- Problem statement -
The expected answer is the data below, retyped exactly.

- Records provided -
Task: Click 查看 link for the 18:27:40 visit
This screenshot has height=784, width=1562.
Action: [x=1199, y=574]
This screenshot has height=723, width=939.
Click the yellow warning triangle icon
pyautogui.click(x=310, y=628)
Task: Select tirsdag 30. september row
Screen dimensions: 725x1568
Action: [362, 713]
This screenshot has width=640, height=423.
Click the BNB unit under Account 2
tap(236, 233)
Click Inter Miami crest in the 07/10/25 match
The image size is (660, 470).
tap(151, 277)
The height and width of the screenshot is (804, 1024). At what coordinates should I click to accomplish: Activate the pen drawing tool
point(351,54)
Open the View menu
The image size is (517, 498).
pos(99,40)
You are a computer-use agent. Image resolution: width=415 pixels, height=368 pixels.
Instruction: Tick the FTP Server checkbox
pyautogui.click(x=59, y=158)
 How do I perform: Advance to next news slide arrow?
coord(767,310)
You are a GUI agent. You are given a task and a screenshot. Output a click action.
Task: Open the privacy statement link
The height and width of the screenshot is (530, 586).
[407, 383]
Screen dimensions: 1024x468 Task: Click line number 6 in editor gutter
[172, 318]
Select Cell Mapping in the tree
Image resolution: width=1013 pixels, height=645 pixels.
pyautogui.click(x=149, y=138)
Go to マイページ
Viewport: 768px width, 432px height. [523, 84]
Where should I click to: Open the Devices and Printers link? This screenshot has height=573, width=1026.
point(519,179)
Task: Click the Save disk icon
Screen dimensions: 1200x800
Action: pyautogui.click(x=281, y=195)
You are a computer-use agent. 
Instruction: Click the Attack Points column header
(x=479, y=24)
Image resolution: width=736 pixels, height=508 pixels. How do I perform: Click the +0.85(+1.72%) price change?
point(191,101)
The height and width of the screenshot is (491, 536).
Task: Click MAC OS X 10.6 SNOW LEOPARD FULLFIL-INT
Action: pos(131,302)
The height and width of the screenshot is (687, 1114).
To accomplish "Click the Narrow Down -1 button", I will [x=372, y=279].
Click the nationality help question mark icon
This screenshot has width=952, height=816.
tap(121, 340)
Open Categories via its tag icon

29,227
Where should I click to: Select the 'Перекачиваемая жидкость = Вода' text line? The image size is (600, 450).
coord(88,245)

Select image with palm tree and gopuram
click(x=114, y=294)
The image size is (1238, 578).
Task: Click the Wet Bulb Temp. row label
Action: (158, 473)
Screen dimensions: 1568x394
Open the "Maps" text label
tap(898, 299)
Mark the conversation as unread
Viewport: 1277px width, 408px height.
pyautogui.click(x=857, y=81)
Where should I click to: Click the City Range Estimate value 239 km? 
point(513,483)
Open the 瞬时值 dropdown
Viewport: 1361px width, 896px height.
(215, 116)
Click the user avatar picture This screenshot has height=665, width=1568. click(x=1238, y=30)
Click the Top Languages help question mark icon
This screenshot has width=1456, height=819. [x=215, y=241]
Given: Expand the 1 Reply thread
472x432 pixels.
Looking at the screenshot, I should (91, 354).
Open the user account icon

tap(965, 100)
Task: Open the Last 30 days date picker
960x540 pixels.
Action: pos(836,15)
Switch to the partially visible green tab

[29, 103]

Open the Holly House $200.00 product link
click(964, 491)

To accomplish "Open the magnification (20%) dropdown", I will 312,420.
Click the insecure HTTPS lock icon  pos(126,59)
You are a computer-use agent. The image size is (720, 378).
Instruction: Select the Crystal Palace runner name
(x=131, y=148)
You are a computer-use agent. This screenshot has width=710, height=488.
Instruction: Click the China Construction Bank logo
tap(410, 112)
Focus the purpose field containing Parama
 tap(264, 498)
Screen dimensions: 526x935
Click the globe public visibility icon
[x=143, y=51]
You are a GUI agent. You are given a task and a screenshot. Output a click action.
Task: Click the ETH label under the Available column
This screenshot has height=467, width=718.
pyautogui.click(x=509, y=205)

- Solution -
Task: Click 查看 link for the 18:27:40 visit
This screenshot has height=784, width=1562.
Action: [x=1199, y=574]
This screenshot has height=723, width=939.
Click the yellow warning triangle icon
pyautogui.click(x=310, y=628)
Task: Select tirsdag 30. september row
Screen dimensions: 725x1568
Action: [362, 713]
This screenshot has width=640, height=423.
Click the BNB unit under Account 2
tap(236, 233)
Click Inter Miami crest in the 07/10/25 match
The image size is (660, 470).
tap(151, 277)
The height and width of the screenshot is (804, 1024). At what coordinates should I click to accomplish: Activate the pen drawing tool
point(351,54)
Open the View menu
The image size is (517, 498).
pos(99,40)
You are a computer-use agent. Image resolution: width=415 pixels, height=368 pixels.
Instruction: Tick the FTP Server checkbox
pyautogui.click(x=59, y=158)
 How do I perform: Advance to next news slide arrow?
coord(767,310)
You are a GUI agent. You are given a task and a screenshot. Output a click action.
Task: Open the privacy statement link
The height and width of the screenshot is (530, 586).
[407, 383]
Screen dimensions: 1024x468 Task: Click line number 6 in editor gutter
[172, 318]
Select Cell Mapping in the tree
Image resolution: width=1013 pixels, height=645 pixels.
pyautogui.click(x=149, y=138)
Go to マイページ
Viewport: 768px width, 432px height. [523, 84]
Where should I click to: Open the Devices and Printers link? This screenshot has height=573, width=1026.
point(519,179)
Task: Click the Save disk icon
Screen dimensions: 1200x800
Action: pyautogui.click(x=281, y=195)
You are a computer-use agent. 
Instruction: Click the Attack Points column header
(x=479, y=24)
Image resolution: width=736 pixels, height=508 pixels. How do I perform: Click the +0.85(+1.72%) price change?
point(191,101)
The height and width of the screenshot is (491, 536).
Task: Click MAC OS X 10.6 SNOW LEOPARD FULLFIL-INT
Action: pos(131,302)
The height and width of the screenshot is (687, 1114).
To accomplish "Click the Narrow Down -1 button", I will [x=372, y=279].
Click the nationality help question mark icon
This screenshot has width=952, height=816.
tap(121, 340)
Open Categories via its tag icon

29,227
Where should I click to: Select the 'Перекачиваемая жидкость = Вода' text line? The image size is (600, 450).
coord(88,245)

Select image with palm tree and gopuram
click(x=114, y=294)
The image size is (1238, 578).
Task: Click the Wet Bulb Temp. row label
Action: (158, 473)
Screen dimensions: 1568x394
Open the "Maps" text label
tap(898, 299)
Mark the conversation as unread
Viewport: 1277px width, 408px height.
pyautogui.click(x=857, y=81)
Where should I click to: Click the City Range Estimate value 239 km? 
point(513,483)
Open the 瞬时值 dropdown
Viewport: 1361px width, 896px height.
(215, 116)
Click the user avatar picture This screenshot has height=665, width=1568. click(x=1238, y=30)
Click the Top Languages help question mark icon
This screenshot has width=1456, height=819. [x=215, y=241]
Given: Expand the 1 Reply thread
472x432 pixels.
Looking at the screenshot, I should (91, 354).
Open the user account icon

tap(965, 100)
Task: Open the Last 30 days date picker
960x540 pixels.
Action: pos(836,15)
Switch to the partially visible green tab

[29, 103]

Open the Holly House $200.00 product link
click(964, 491)

To accomplish "Open the magnification (20%) dropdown", I will 312,420.
Click the insecure HTTPS lock icon  pos(126,59)
You are a computer-use agent. The image size is (720, 378).
Instruction: Select the Crystal Palace runner name
(x=131, y=148)
You are a computer-use agent. This screenshot has width=710, height=488.
Instruction: Click the China Construction Bank logo
tap(410, 112)
Focus the purpose field containing Parama
 tap(264, 498)
Screen dimensions: 526x935
Click the globe public visibility icon
[x=143, y=51]
You are a GUI agent. You are given a task and a screenshot. Output a click action.
Task: Click the ETH label under the Available column
This screenshot has height=467, width=718.
pyautogui.click(x=509, y=205)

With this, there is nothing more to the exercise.